Dopo 33 Anni di Oblio, Rinasce il Sogno di Riattivare una delle Più Grandi Miniere d’Oro del Paese

La miniera d’oro di Serra Pelada potrebbe riaprire dopo essere rimasta inattiva per oltre tre decenni, una notizia che ha riacceso preoccupazioni ambientali e normative. Questo sito iconico, nello stato di Pará, Brasile, al margine della foresta pluviale amazzonica, ospitò una delle più grandi corse all’oro del mondo prima della chiusura all’inizio degli anni ’90.
Un passato leggendario e un presente incerto
Chiusa nei primi anni 1990, Serra Pelada è diventata simbolo di ricchezza e tragedia. Oggi le cooperative locali propongono la riapertura, sostenendo che potrebbe ridare slancio all’economia regionale, duramente colpita dalla chiusura del sito.
Il sito è però in gran parte degradato e pericolante. Minatori non regolamentati entrano regolarmente di notte, scavano nuove trincee e destabilizzano il terreno.
Manca un’infrastruttura tecnica adeguata e non esistono sistemi di monitoraggio o contenimento ambientale.
Le preoccupazioni ambientali sono al primo posto: inquinamento da mercurio, pozze tossiche stagnanti e pendii erosi rappresentano minacce concrete e di lunga durata. Il mercurio rimane nel suolo e nell’acqua, creando rischi per la salute umana e per le popolazioni di pesci attraverso deflussi superficiali e il disturbo dei sedimenti.
Norme e problemi regolamentari
Le sfide normative sono importanti. Il codice minerario aggiornato del Brasile richiede misure rigorose per riattivare miniere abbandonate.
- Tra i requisiti ci sono i rinforzi per le dighe di residui, l’eliminazione del mercurio in tutte le fasi della lavorazione dell’oro e protocolli di salute e sicurezza.
La National Mining Agency (ANM) (agenzia nazionale delle miniere) è sotto pressione per modernizzare i protocolli di licenza e ispezione, ma l’applicazione delle norme resta irregolare.

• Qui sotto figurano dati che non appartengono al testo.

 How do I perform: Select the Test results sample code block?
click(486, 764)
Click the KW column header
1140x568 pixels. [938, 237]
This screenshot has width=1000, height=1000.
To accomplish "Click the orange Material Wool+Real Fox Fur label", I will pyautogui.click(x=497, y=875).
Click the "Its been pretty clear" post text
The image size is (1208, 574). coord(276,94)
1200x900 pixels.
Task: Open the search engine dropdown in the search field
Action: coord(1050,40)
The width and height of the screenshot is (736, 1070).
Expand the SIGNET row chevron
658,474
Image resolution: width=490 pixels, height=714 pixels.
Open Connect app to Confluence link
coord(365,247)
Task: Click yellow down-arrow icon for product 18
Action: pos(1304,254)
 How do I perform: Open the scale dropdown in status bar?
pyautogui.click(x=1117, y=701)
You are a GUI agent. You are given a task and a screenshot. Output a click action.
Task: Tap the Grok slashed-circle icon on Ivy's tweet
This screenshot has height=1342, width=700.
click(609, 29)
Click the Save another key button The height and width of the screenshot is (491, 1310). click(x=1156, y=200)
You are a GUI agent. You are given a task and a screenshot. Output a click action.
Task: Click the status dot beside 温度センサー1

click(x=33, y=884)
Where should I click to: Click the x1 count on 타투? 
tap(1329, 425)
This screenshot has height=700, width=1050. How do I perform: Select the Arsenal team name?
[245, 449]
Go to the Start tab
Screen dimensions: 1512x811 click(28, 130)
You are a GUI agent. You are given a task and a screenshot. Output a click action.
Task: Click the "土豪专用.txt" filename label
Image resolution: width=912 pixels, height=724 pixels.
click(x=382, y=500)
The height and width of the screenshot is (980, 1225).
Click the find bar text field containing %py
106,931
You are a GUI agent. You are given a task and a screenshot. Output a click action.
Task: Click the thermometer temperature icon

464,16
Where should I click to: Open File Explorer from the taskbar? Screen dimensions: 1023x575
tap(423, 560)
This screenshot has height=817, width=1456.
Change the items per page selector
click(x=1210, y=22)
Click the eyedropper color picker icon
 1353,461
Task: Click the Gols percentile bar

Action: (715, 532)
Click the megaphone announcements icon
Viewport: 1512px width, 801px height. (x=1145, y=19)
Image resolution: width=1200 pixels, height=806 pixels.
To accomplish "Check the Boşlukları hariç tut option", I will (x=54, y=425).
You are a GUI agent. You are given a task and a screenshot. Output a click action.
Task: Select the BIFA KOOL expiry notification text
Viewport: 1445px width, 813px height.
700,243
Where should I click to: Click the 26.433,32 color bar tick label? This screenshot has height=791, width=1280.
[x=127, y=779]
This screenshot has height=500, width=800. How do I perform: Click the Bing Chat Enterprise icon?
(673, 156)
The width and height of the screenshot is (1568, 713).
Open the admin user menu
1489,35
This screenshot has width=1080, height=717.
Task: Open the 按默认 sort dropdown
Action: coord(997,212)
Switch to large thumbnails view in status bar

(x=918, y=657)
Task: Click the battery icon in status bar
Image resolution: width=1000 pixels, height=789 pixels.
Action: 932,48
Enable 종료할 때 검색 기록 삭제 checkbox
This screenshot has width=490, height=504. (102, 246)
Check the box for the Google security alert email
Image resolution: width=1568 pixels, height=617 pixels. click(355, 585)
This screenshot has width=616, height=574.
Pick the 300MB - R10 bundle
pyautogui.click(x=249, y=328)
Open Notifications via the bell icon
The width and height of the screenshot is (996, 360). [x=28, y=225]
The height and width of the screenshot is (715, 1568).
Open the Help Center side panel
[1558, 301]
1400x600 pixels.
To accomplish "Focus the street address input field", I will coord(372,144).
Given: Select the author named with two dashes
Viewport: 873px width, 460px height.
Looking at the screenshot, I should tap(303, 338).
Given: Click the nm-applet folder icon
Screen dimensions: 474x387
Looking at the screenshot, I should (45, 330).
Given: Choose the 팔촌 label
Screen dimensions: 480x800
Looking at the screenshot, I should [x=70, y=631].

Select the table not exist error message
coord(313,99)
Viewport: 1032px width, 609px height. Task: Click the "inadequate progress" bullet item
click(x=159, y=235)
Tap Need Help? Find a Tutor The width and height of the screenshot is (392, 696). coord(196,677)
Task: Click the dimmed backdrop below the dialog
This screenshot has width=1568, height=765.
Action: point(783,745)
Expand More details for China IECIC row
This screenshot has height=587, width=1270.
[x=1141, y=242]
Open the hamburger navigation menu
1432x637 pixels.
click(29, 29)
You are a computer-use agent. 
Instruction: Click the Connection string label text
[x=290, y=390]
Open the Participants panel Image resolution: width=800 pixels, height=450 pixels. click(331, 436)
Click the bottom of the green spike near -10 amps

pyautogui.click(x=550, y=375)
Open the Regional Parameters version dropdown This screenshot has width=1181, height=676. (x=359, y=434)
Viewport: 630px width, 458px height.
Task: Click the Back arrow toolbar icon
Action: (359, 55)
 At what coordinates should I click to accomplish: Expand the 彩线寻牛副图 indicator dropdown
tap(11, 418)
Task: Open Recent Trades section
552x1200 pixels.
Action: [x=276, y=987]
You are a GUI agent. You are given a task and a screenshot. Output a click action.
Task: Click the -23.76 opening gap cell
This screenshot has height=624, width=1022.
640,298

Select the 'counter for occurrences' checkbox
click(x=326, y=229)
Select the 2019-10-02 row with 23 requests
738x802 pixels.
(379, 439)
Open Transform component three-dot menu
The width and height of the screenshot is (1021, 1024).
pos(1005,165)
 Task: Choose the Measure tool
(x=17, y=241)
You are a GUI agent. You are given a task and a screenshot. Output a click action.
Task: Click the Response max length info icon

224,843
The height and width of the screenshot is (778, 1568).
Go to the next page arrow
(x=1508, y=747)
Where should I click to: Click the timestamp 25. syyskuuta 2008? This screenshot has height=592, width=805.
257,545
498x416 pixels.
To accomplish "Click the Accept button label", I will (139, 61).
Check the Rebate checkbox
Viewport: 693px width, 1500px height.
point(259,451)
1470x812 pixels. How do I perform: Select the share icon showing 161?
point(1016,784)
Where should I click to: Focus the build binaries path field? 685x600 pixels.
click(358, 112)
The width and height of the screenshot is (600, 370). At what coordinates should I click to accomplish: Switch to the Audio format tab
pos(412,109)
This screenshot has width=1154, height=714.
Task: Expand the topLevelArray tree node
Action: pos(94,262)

Tra il 2018 e il 2022, fino a 254 tonnellate di mercurio sono state usate per produrre 127 tonnellate di oro, mentre le importazioni ufficiali di mercurio nello stesso periodo sono state di sole 68,7 tonnellate. Questa discrepanza suggerisce un approvvigionamento sotterraneo e illegale.
Inoltre, 96 tonnellate di oro esportato nel 2022 potrebbero provenire in gran parte da fonti illegali o informali. I principali acquirenti includono Canada, India, Svizzera e Regno Unito.
Questioni politiche, economiche e reputazionali
I rischi politici ed economici per il Brasile aumentano. Le discrepanze tra importazioni di mercurio e origine dell’oro esportato mettono il paese sotto la lente di partner commerciali e organismi di controllo ambientale.
La Convenzione di Minamata sul mercurio, ratificata dal Brasile nel 2017, resta per lo più non attuata, senza un piano d’azione nazionale.
Le pressioni per riaprire Serra Pelada si scontrano con preoccupazioni ambientali e legali. Ricercatori come Larissa Rodrigues dell’Instituto Escolhas sottolineano l’importanza di eliminare gradualmente il mercurio e di rafforzare i controlli: “Il Brasile deve impegnarsi a eliminare gradualmente il mercurio. Fino ad ora, il minimo indispensabile sono controlli rigorosi.”
La situazione di Serra Pelada mette in luce la complessità di bilanciare interessi economici e costi ambientali. Per alcuni la riapertura può essere vista come una via per la prosperità regionale, ma le sfide ambientali e normative restano ostacoli significativi che richiedono attenzione e soluzioni tempestive.